Speed is a town in Victoria, Australia, located approximately 143 km from Mildura, Victoria, and about 410 km from Melbourne. Speed was named after William, Harold and Gordon Speed, who settled in the district in 1903. Settlement by the Speed brothers coincided with the opening of the railway line and the opening up of the Mallee lands for farm selection. The Speed township was surveyed in 1910.

The population at the was 78.

Speed is the venue of the Mallee Machinery Field Days, first held in 1979. It is run over two days in August and has over 8,000 people attend. It is run by the Lions Club of Speed which has about 25 members. The event relies on volunteers from the district and has raised a great deal of money to go towards many different local, state and national charities and organisations.
Speed Post Office opened on 1 October 1910.

Speed was once notable for the roadsigns on the highway each side of the town reading "WELCOME TO SPEED" but these have been replaced with council signs "Welcome to Speed – Where Time Ticks Faster." These signs also advertise the dates of the Speed Lions Club Machinery Field Days.

Golfers play at the course of the Speed Golf Club.

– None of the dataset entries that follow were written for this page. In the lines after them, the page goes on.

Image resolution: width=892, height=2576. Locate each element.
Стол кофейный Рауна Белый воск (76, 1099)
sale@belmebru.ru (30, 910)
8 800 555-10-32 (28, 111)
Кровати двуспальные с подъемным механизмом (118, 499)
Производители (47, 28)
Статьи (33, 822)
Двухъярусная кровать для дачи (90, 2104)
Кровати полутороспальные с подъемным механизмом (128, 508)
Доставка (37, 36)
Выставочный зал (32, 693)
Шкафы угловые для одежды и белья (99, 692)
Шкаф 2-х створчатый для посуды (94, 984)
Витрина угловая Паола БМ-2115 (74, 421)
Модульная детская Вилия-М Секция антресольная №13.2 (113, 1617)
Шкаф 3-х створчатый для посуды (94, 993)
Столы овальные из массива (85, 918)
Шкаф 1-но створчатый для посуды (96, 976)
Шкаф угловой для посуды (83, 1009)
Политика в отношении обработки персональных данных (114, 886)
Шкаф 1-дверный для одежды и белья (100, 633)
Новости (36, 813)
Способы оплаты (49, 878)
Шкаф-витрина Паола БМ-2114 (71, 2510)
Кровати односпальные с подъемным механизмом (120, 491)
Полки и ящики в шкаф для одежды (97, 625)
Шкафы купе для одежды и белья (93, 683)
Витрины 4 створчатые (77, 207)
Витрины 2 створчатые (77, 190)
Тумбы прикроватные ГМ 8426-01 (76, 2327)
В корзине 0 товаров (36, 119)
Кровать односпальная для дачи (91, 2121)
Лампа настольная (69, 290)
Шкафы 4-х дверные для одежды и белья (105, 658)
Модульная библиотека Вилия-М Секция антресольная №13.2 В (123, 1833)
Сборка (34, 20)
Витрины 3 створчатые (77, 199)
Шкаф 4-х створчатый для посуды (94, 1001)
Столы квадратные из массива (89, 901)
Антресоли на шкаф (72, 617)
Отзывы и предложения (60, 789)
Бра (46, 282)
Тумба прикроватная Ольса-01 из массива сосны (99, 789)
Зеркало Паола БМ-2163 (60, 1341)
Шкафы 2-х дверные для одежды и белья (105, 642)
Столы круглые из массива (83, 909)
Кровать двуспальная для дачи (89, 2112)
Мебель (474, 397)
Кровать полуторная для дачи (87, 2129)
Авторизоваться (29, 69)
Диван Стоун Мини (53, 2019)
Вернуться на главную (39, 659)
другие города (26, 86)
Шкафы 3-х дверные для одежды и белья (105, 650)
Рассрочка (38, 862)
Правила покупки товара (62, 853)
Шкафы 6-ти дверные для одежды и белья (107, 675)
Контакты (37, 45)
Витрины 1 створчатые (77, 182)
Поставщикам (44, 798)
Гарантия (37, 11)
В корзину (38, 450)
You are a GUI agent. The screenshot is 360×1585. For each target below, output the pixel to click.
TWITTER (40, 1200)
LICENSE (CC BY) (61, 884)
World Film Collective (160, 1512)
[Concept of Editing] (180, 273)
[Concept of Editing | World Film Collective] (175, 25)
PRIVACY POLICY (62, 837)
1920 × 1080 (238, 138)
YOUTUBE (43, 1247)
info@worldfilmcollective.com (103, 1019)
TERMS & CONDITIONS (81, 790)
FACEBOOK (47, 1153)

Speed State School (No. 3861) opened in 1913. It has since closed and has been sold into private ownership. Speed East State School (No. 4129) opened in October 1922 and closed in 1944, with the building being removed to Robinvale.

In January 2011, the residents of Speed started a safety campaign to get the name of the town to be renamed "SpeedKills" to raise awareness of the dangers of speeding. By mid-February 2011 the Facebook campaign had exceeded the designated 32,000 "likes" required to rename the town "SpeedKills". The outcome was to rename the town for one month, which it duly was. The name reverted back to Speed on 18 March 2011.